**** LISTED ENTRIES ****

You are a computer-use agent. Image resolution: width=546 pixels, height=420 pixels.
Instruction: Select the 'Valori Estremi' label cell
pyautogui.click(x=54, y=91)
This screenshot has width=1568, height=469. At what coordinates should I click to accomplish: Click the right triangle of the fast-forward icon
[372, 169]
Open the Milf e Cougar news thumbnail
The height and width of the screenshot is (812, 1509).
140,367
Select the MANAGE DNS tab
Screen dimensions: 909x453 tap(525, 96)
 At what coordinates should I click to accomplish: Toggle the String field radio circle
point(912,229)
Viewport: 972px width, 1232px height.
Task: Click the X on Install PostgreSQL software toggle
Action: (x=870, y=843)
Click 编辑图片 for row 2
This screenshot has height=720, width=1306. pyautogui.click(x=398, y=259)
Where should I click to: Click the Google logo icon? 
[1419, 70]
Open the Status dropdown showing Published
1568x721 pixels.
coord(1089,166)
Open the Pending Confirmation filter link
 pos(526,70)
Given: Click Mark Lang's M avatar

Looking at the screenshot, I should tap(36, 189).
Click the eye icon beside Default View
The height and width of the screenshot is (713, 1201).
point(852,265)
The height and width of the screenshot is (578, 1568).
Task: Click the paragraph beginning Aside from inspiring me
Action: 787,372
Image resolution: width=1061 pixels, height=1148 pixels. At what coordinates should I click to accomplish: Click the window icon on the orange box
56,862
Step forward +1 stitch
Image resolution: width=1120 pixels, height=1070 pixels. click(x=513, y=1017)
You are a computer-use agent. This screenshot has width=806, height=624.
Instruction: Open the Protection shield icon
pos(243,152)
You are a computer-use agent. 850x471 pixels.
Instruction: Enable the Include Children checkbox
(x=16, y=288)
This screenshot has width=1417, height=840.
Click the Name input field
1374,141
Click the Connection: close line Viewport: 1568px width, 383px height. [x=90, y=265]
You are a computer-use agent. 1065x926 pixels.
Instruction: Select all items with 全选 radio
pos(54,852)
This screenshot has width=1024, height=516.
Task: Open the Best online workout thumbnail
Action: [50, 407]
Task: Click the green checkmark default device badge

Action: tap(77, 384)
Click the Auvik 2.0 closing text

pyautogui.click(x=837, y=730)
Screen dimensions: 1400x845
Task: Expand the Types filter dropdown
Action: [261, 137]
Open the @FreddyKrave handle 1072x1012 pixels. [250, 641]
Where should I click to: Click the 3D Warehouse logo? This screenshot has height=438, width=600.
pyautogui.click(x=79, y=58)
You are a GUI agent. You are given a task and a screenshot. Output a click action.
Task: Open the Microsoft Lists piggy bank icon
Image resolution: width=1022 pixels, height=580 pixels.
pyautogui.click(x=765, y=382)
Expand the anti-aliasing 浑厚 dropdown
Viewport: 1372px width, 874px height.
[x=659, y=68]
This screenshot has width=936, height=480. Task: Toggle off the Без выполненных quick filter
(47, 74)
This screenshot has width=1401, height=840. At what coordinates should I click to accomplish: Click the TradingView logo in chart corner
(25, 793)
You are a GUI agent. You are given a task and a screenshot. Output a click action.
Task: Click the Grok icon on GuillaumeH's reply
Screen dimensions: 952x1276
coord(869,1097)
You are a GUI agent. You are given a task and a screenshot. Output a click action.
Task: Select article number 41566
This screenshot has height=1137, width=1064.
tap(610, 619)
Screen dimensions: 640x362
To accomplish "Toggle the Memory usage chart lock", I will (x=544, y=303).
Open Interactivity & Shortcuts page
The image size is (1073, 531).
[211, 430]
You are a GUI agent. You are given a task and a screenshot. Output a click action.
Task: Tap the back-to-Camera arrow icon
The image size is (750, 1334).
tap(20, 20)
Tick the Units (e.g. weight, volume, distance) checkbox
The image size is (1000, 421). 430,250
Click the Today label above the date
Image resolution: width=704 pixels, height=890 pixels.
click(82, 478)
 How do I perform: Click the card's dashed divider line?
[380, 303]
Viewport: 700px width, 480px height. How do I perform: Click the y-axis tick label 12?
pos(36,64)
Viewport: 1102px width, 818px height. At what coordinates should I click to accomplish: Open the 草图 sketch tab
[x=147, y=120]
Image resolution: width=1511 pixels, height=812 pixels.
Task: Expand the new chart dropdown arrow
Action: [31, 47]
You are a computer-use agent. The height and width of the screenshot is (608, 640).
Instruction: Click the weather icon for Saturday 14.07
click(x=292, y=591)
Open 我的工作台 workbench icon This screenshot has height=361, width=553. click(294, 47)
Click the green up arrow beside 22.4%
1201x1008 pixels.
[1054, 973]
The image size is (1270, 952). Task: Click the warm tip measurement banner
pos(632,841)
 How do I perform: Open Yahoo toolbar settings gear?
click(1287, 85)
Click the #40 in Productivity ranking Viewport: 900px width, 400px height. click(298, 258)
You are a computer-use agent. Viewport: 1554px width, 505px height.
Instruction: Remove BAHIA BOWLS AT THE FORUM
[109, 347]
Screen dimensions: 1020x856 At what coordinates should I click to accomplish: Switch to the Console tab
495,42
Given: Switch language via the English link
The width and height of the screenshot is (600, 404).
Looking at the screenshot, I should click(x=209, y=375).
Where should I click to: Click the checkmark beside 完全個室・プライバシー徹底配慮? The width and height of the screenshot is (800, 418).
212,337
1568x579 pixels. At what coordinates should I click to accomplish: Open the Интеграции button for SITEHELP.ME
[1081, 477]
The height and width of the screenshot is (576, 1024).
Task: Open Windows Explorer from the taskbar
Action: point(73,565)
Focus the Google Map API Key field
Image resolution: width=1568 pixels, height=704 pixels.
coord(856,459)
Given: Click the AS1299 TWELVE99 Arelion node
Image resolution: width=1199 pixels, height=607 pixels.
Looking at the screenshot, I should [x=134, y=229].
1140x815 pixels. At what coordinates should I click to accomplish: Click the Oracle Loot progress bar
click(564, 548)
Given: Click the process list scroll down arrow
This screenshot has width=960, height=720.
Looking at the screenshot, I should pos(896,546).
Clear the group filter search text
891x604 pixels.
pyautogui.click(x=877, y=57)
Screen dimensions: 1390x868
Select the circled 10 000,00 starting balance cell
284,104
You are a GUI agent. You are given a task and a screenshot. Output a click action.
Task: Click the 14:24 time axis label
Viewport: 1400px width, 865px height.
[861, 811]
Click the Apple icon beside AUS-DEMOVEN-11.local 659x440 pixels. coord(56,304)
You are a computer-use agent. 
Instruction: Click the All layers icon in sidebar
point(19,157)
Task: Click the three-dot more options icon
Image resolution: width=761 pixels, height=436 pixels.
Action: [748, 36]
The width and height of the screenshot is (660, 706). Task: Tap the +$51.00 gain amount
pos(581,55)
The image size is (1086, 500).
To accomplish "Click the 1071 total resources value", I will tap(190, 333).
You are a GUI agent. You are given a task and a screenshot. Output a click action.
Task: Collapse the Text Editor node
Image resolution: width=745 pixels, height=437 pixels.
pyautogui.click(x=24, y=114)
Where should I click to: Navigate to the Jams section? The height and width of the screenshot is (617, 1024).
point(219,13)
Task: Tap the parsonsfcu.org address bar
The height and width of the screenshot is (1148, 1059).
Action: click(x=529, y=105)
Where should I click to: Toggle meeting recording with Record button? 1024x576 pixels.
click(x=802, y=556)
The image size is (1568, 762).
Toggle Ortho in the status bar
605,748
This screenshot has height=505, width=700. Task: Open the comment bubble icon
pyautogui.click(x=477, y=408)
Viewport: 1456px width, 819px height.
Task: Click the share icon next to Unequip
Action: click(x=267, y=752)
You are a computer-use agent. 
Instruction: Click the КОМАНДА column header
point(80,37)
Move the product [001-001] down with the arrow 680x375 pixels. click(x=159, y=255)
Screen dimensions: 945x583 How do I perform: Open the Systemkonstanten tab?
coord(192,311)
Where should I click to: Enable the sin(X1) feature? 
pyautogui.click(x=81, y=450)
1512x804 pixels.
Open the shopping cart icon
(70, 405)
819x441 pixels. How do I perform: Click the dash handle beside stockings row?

****

→ WORK REQUIRED
Count the lines in the records above that contain the word "computer", and report only that number.

→ RESPONSE TO THIS TASK
8